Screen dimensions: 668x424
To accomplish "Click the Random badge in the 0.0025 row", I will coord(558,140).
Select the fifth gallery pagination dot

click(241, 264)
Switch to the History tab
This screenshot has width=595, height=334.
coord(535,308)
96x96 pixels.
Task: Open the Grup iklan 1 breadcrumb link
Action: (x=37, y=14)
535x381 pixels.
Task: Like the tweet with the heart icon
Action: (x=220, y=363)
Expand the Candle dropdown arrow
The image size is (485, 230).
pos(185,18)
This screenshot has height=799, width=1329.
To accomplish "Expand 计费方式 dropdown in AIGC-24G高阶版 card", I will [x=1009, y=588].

--

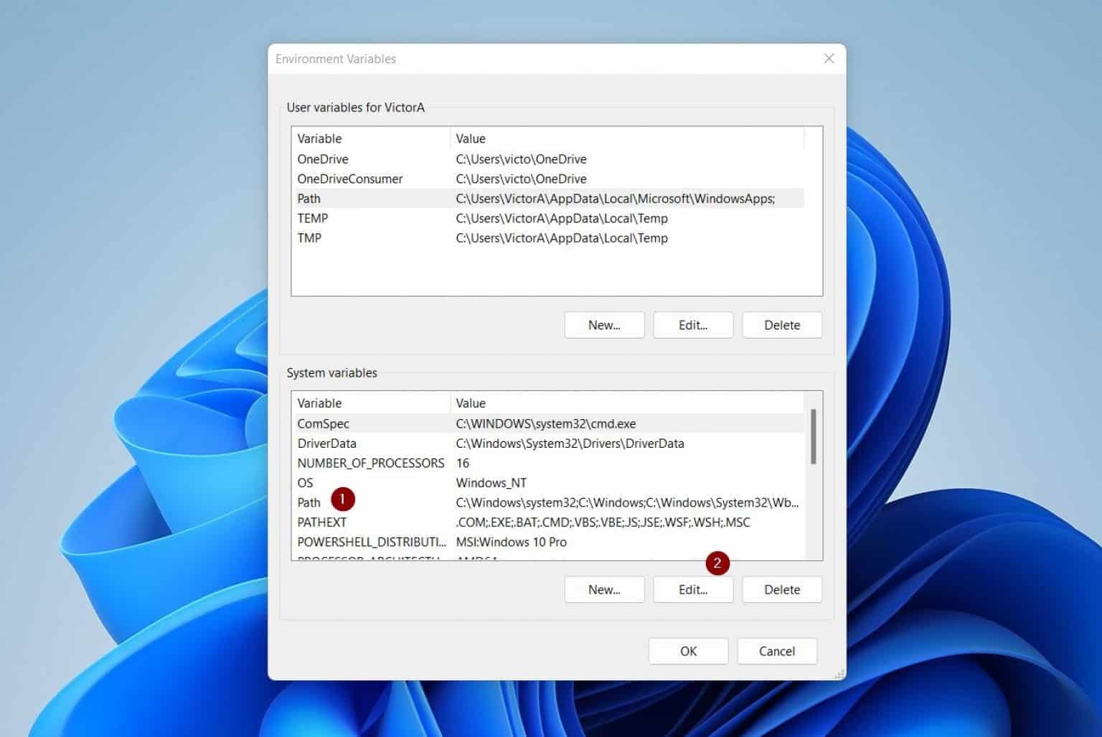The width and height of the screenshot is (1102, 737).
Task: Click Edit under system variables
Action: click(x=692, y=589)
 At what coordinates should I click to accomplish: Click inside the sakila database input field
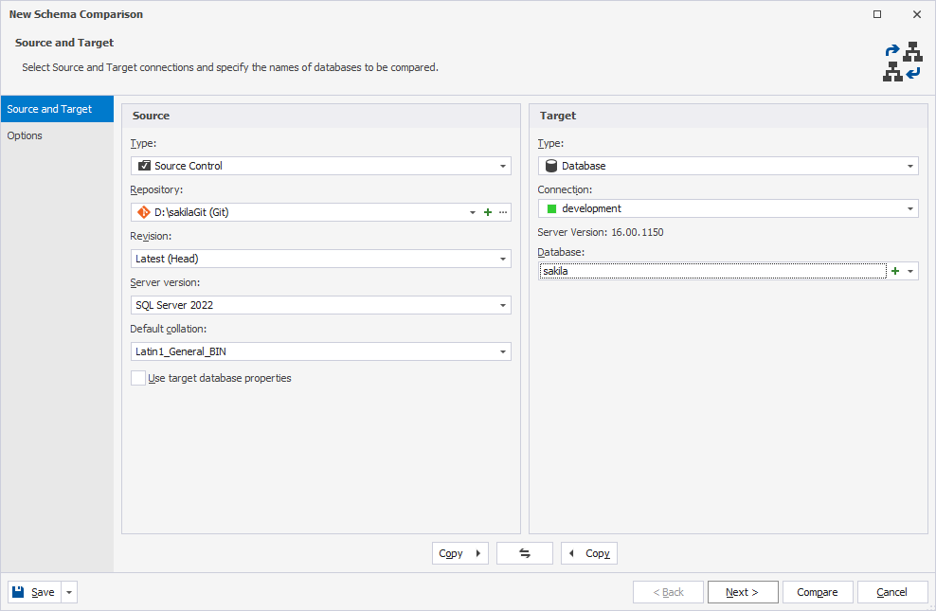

> **Task instructions**
Above this instruction are the records; retype exactly the lines from the one containing "Screen dimensions: 668x424" up to and including the one containing "Switch to the History tab".

> **Reply to the task**
Screen dimensions: 668x424
To accomplish "Click the Random badge in the 0.0025 row", I will coord(558,140).
Select the fifth gallery pagination dot

click(241, 264)
Switch to the History tab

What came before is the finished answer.